++++ Page text

# Software Engineer with 75 points



## arvindt89 (Apr 5, 2018)

Hi All,

Software Engineer 261313
75 points for state sponsor (190).
Applied date: 27 March 2018
Waiting for EOI.

Can anyone please let me know the current wait time for the Software engineer(261313) with 75 points.

Thanks & Regards, 
Arvind


----------



## ammahir (Jan 23, 2018)

Hi

For 75 points, You will get invitation immediately in next invitation cycle. All the best.

Mahir


----------



## arvindt89 (Apr 5, 2018)

Thanks, Mahir 

One of my friend who has applied for System Analyst with 75 points got within 15 days, but I heard for Software Engineer there is longer wait time, just wanted to confirm on that.

Regards,
Arvind


----------



## kaanixir (Mar 27, 2017)

wow yeah nah you dont get the invitation in the next round, you get it either at third or second round after you apply, according to statistics of every single application for the last months, based on immitracker and this forum. 

So the waiting time for Software Engineers with 75 points is:

14 - 28 days


----------



## kaanixir (Mar 27, 2017)

kaanixir said:


> wow yeah nah you dont get the invitation in the next round, you get it either at third or second round after you apply, according to statistics of every single application for the last months, based on immitracker and this forum.
> 
> So the waiting time for Software Engineers with 75 points is:
> 
> 14 - 28 days


actually..

14 - 42 days

march was 35 because of the offset as well


----------



## arvindt89 (Apr 5, 2018)

Thanks for the reply kaanixir


----------



## utsav2018 (Mar 28, 2018)

Hi,

I am also a Software Engineer(261313) with 75 points and I am waiting from 15th Feb. I have not received the invitation yet.


----------



## arvindt89 (Apr 5, 2018)

utsav2018 said:


> Hi,
> 
> I am also a Software Engineer(261313) with 75 points and I am waiting from 15th Feb. I have not received the invitation yet.


Oh :-(
Hopefully, you will get it soon.

++++++++
++++ Supplied information

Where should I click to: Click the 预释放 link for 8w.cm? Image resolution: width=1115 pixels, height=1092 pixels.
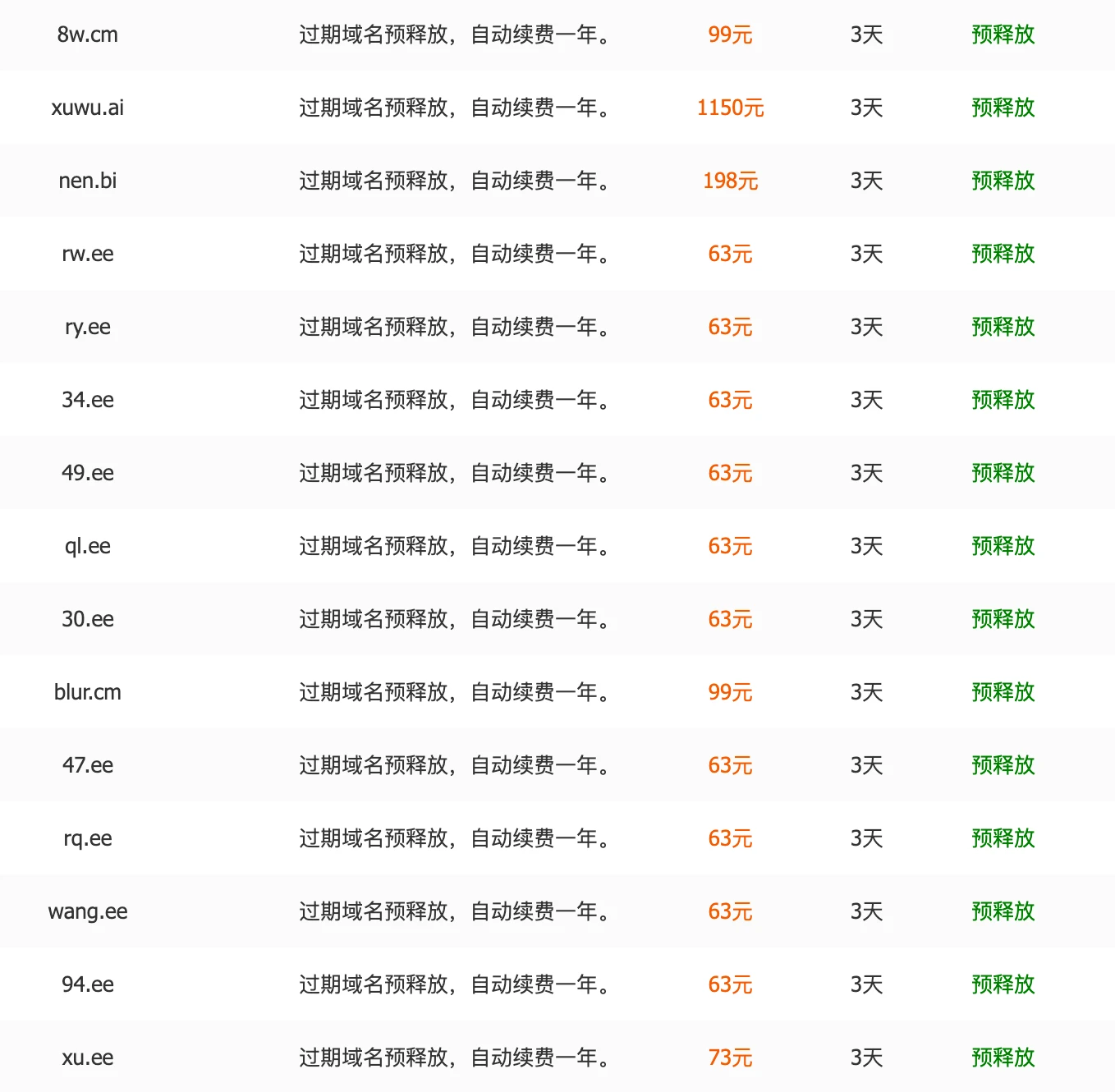pyautogui.click(x=1003, y=34)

++++++++

Carry on the forum thread on 75-point Software Engineer invitations, writing what comes after its last post. The data has no connection to the forum thread on 75-point Software Engineer invitations.

Result of the exercise:
Please update once you get an invite 

Cheers


----------



## kaanixir (Mar 27, 2017)

utsav2018 said:


> Hi,
> 
> I am also a Software Engineer(261313) with 75 points and I am waiting from 15th Feb. I have not received the invitation yet.



Hahahah hooooolyyy shh.... Youve been waiting for at least 3 rounds ? I better prepare to leave the country and get a few weeks off my job haha this is heaps sick m8


----------



## utsav2018 (Mar 28, 2018)

Sure will keep posted once I get an invite.... I was planning to go for PTE again and increase my score to 20. As per the trends 20 pointers in English are given preference.


----------



## sahilchaudhary (Nov 17, 2015)

Hello

I have applied with 70 points on 6 Apr 2018 in 261313, 189 only.
When I can expect invitation?


----------



## AsterixArmorica (Apr 2, 2018)

Did anyone of the people, who posted on this thread with 75 points in 261313 (Software Engineer), got invites in last few rounds?


----------



## Smitha12 (Apr 21, 2018)

Hi,
We have lodged 189 (70 pts - 16/04/2018) and 190 (NSW - 75 pts - 13/04/2018) and waiting for an invite. 
Is there any chance of getting invite from NSW in this round?. I guess the invitation round was yesterday (May 8th).


----------



## arvindt89 (Apr 5, 2018)

utsav2018 said:


> Sure will keep posted once I get an invite.... I was planning to go for PTE again and increase my score to 20. As per the trends 20 pointers in English are given preference.


Hi Mate, How are you ?
Any good news from your side?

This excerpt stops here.